This site is intended for health professionals only


How do we measure productivity in our health service?

by
11 October 2007

Share this article

The NHS Alliance has wlecomed the government’s comprehensive spending review, which it calls “more generous than expected for the NHS”, but says the focus should now be on improving productivity.

In a press statement, the NHS Alliance said it is “a major mistake to confuse productivity in the health service with simple unit costs”, and added that new methods are needed for measuring productivity.

Take the much criticised GP contract. It was designed to improve the quality of patient care. An example of that in action is better treatment of diabetes by GP practices. That takes more time – so at first sight, it means reduced productivity. But in 10 years, there will be fewer diabetes patients losing their sight or developing kidney failure. Isn’t better care early enough a productive use of NHS resources?

A great deal of activity in primary care is about making sure that people who are ill are treated promptly and efficiently, so that their condition does not deteriorate to the point where they need admission to hospital – avoiding that operation whose unit cost is so carefully measured. Yet productivity that puts the patient first counts for nothing in the balance sheets.

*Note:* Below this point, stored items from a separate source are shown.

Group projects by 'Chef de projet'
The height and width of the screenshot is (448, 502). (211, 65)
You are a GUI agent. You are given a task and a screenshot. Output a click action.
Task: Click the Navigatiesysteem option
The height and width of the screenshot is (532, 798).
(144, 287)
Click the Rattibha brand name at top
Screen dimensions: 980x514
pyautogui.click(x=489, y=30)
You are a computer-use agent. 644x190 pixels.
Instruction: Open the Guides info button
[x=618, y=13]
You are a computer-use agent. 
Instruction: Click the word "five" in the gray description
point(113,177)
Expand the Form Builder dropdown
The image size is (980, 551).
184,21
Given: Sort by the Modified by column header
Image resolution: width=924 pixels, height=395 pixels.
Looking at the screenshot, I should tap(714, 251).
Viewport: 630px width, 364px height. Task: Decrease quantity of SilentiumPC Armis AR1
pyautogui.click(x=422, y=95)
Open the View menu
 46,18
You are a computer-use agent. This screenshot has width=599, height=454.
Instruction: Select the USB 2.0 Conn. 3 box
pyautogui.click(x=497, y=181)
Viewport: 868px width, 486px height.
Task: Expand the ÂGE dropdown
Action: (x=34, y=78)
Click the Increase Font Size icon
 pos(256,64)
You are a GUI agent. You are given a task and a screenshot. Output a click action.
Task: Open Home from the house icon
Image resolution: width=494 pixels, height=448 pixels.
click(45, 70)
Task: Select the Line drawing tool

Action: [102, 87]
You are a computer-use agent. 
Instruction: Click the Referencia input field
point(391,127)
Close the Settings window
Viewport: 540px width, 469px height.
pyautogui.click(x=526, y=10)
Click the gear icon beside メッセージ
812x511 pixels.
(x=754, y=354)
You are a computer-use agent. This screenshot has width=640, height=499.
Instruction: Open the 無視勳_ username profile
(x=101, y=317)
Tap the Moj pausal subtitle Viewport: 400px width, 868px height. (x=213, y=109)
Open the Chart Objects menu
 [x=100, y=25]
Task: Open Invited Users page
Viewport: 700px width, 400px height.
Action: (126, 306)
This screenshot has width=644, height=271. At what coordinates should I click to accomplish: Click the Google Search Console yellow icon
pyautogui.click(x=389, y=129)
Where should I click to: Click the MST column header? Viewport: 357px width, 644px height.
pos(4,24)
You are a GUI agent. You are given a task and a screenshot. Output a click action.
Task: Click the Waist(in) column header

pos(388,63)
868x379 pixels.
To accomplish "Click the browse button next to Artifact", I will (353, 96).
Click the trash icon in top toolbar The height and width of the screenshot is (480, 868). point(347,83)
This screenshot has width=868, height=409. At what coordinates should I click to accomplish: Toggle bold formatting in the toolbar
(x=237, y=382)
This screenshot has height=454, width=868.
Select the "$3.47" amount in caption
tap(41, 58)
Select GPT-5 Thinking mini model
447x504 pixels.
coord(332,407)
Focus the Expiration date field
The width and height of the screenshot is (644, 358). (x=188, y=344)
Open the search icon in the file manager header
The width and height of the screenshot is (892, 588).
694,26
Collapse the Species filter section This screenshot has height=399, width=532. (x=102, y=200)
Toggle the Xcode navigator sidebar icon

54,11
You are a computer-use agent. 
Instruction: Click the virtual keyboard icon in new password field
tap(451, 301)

Encouraging self-help and improving overall health, finding new and cheaper ways of doing things through GP commissioning, even acting as gatekeepers to secondary care services, all contribute substantially to an efficient, cost-effective NHS.

NHS Alliance chairman Dr Michael Dixon said: “We need a far more sophisticated idea of what productivity is in the health service. So much of what we are now achieving does not figure in the accountants’ balance sheets. But it should.

“In business, productivity can be improved by doing as little possible to get the greatest number of widgets. Copying that approach in the NHS would be disastrous.

“The public understands that, and so do NHS staff. Healthcare is not about counting the cost of widgets. That is why we feel uncomfortable when economists start telling us we must improve our productivity.

“The experts need to look more closely at what is actually happening in the NHS and find new ways of measuring real achievements in patient care. That would be a real service to staff, patients and the tax payer.”